Ramón ya dormía en su cuna; ella se introdujo en la cama en silencio, pensativa, y él hizo lo propio desde el otro lado del lecho.

—No quiero que nos separemos.

—Trataré de vender la librería y reunirme con vos lo antes posible. Nos instalaremos en Nápoles o regresaremos a Barcelona.

—Pero, Joan, ¡esta librería es vuestro sueño!

—Sí, era mi sueño. Sin embargo, vos sois también mi sueño. Un sueño más importante. No puedo permitir que ese lobo os devore.

Ella se acurrucó contra él y Joan la abrazó. Después se besaron.

—Ni yo puedo permitir que renunciéis a vuestras ilusiones por mí —dijo ella al rato—. Además, ahora también son las mías. Las compartimos. Soy feliz aquí, Joan.

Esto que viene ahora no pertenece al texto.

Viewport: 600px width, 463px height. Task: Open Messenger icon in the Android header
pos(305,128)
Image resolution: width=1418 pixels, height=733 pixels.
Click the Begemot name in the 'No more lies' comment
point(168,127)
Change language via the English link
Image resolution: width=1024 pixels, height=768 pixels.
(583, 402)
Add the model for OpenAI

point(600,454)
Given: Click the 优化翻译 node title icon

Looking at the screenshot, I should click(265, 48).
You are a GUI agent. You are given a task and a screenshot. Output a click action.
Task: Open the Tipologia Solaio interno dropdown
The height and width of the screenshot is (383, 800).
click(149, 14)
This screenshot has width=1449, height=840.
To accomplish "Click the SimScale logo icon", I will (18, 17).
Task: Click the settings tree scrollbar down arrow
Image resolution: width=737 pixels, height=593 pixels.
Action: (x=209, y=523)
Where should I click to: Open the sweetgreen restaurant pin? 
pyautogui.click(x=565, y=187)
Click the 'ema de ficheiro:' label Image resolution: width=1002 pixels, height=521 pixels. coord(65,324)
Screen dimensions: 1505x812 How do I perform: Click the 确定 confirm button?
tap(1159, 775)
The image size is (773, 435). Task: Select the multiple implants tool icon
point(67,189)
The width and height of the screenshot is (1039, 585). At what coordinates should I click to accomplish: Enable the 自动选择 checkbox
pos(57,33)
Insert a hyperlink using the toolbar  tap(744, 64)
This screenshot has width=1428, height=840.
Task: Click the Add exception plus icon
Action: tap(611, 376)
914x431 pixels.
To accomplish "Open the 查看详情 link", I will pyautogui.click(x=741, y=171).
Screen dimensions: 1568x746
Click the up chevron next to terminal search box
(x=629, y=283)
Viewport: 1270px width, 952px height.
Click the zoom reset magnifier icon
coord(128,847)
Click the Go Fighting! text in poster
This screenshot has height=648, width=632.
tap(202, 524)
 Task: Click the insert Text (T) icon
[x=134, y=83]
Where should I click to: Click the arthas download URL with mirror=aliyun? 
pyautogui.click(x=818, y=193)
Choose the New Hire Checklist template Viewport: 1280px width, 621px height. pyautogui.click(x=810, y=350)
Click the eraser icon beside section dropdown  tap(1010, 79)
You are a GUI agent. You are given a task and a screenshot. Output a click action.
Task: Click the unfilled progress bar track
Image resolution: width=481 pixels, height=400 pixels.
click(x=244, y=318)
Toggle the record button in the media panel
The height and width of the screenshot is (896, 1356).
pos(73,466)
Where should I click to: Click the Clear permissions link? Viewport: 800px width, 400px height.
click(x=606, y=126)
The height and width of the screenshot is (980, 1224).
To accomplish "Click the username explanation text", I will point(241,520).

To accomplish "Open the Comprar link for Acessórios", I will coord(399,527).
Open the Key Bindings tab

—No es solo por vos, Anna. También se trata de la libertad y la dignidad por las que siempre he luchado. Ese maldito se cree con derecho de pernada aquí, en Roma, y se ha obsesionado con vos y conmigo. No podremos librarnos de él.

Anna guardó silencio unos instantes, pensativa.

—Sin embargo, hasta el momento hemos resistido bastante bien, ¿no?

—Pero volverá, Anna. Volverá con tanta fuerza que no podremos hacer nada.

—Dejadme que lo piense, Joan. Dejar Roma, nuestra vida aquí, es un gran sacrificio.